----- SOURCE DATA -----

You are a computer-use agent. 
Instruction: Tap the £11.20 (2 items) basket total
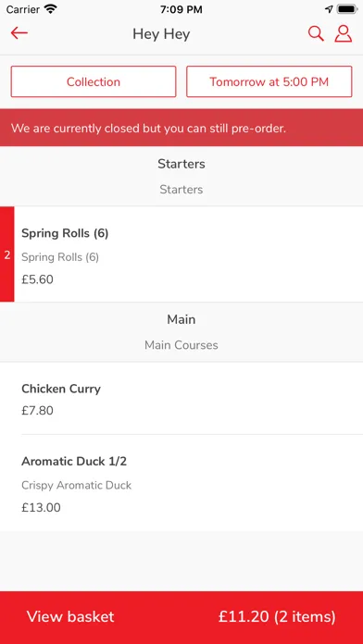(x=277, y=616)
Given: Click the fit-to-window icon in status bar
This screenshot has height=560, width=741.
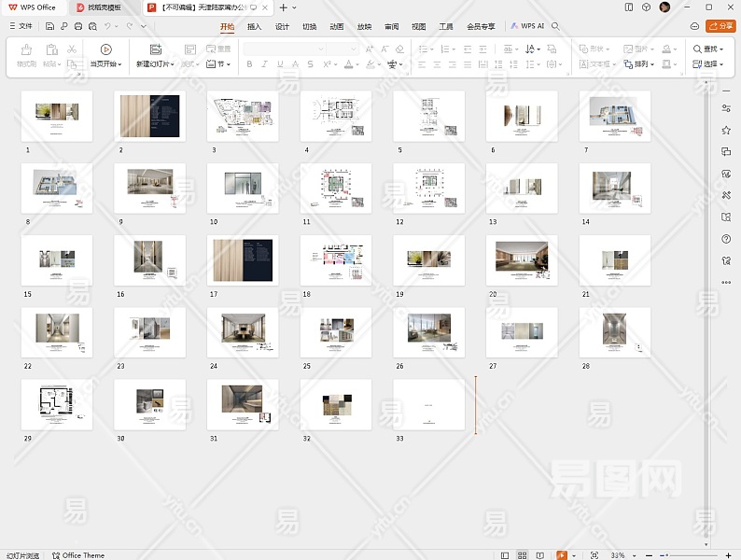Looking at the screenshot, I should click(594, 555).
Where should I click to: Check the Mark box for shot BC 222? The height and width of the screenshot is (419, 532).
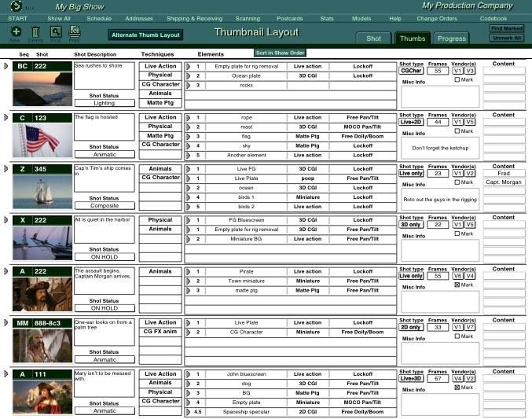pyautogui.click(x=457, y=79)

-----

• **DESCRIPTION OF THE TASK**:
Please return every record above exactly, but leave out the pictures.

• **REPLY TO THE EXERCISE**:
You are a computer-use agent. 
Instruction: Tap the £11.20 (2 items) basket total
(x=277, y=616)
Given: Click the fit-to-window icon in status bar
This screenshot has height=560, width=741.
Looking at the screenshot, I should click(594, 555).
Where should I click to: Check the Mark box for shot BC 222? The height and width of the screenshot is (419, 532).
pyautogui.click(x=457, y=79)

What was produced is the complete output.